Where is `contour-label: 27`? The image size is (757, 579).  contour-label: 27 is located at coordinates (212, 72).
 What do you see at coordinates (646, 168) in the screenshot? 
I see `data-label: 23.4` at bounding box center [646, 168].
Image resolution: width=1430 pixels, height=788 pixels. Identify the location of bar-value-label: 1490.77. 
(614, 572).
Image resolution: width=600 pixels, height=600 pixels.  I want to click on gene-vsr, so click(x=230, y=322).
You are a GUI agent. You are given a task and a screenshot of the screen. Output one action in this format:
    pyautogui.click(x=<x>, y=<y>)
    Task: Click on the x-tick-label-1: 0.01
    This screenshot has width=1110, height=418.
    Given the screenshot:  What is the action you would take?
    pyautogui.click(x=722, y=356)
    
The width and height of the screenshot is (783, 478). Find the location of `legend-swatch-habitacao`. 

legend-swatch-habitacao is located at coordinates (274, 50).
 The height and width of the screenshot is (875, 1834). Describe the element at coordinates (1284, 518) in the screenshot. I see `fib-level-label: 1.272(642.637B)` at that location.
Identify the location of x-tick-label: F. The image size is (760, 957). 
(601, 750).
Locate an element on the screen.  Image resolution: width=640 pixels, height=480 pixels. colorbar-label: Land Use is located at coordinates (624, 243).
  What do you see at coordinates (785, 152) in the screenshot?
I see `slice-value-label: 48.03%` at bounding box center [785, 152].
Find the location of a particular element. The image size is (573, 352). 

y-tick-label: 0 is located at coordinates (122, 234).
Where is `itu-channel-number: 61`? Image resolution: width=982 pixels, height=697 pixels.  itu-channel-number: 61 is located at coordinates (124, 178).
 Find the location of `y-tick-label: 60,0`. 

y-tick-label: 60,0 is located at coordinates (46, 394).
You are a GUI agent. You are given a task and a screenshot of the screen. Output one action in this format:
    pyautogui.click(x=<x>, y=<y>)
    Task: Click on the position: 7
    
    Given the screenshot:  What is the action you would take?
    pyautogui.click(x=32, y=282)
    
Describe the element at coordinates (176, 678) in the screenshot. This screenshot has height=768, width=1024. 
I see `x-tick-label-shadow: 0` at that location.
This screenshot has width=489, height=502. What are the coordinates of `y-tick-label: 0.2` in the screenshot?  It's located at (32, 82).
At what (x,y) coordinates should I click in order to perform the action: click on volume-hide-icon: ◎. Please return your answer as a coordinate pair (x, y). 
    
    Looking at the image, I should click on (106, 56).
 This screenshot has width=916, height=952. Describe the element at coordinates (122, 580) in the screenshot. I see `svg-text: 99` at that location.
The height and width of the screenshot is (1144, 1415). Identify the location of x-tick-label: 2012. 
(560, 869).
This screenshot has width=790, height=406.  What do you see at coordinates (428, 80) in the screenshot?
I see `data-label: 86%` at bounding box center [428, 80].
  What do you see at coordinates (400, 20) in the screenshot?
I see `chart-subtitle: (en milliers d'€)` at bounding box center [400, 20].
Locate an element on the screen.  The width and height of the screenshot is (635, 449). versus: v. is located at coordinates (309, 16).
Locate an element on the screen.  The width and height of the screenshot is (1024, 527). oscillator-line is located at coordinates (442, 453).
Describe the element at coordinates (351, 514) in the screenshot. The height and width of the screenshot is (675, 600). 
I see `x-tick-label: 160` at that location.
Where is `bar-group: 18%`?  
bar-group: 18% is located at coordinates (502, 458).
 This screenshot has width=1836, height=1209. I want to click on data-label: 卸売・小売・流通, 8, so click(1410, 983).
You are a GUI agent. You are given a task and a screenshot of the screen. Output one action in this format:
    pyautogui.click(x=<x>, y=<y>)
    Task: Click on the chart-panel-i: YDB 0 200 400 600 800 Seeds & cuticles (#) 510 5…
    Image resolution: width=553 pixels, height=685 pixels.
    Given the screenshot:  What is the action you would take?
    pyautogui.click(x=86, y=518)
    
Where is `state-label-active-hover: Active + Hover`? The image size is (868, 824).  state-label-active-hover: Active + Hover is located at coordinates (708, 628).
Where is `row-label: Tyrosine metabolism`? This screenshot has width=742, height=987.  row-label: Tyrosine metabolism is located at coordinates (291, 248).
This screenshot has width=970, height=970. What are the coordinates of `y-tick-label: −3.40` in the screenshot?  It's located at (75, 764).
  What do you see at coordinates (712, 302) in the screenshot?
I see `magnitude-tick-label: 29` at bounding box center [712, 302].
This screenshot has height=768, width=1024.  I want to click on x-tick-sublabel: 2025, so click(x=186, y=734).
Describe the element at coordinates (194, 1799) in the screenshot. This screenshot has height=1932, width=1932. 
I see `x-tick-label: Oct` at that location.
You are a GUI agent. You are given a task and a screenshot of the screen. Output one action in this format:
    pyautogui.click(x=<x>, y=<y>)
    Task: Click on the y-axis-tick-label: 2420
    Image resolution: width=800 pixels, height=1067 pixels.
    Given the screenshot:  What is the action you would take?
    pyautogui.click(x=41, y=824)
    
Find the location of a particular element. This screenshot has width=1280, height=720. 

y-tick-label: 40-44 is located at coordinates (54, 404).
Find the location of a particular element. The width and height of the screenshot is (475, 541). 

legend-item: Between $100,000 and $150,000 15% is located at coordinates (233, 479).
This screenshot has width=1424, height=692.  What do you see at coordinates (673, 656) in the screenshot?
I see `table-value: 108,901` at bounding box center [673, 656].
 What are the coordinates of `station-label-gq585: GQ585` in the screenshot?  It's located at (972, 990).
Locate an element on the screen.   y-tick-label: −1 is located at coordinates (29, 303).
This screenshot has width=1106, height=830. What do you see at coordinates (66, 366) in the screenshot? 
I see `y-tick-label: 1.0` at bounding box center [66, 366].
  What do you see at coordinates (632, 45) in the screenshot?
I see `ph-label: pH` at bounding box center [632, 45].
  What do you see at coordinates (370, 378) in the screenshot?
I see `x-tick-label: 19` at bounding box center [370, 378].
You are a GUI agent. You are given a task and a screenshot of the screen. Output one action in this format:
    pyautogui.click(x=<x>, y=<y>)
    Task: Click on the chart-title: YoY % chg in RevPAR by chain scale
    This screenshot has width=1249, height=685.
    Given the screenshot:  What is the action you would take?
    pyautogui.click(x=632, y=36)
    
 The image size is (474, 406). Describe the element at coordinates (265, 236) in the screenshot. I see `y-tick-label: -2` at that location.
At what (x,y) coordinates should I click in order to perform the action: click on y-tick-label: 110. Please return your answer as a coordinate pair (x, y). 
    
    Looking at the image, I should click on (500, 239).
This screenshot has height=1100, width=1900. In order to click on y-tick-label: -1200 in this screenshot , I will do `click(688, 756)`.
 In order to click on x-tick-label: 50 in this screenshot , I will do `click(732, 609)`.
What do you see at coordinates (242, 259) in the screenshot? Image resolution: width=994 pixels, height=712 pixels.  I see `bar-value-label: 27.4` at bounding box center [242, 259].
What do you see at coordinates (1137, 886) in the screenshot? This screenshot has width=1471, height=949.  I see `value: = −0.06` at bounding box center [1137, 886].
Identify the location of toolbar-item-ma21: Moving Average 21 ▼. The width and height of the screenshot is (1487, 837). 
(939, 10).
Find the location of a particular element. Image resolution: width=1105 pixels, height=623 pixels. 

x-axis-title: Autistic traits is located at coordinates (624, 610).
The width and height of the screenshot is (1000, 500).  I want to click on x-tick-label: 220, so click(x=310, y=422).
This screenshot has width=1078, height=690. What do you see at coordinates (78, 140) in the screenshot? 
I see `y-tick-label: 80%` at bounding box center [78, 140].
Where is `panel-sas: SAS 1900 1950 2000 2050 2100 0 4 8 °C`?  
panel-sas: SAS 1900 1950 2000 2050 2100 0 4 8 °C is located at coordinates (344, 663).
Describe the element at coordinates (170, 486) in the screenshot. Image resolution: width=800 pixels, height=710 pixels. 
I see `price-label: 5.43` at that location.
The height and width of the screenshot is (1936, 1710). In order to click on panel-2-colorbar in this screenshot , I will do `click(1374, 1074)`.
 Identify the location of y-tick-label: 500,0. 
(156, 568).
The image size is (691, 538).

Задача для решения: Измените фрагмент, который начинается строкой с "coordinates (309, 16)." и заканчивается строкой с "This screenshot has width=1836, height=1209.": замените "Describe" на "Identify", а всё остальное оставьте как есть. Приведите только этот фрагмент.

Ответ к упражнению:
Locate an element on the screen.  The width and height of the screenshot is (635, 449). versus: v. is located at coordinates (309, 16).
Locate an element on the screen.  The width and height of the screenshot is (1024, 527). oscillator-line is located at coordinates (442, 453).
Identify the element at coordinates (351, 514) in the screenshot. The height and width of the screenshot is (675, 600). 
I see `x-tick-label: 160` at that location.
Where is `bar-group: 18%`?  
bar-group: 18% is located at coordinates (502, 458).
 This screenshot has width=1836, height=1209. I want to click on data-label: 卸売・小売・流通, 8, so click(1410, 983).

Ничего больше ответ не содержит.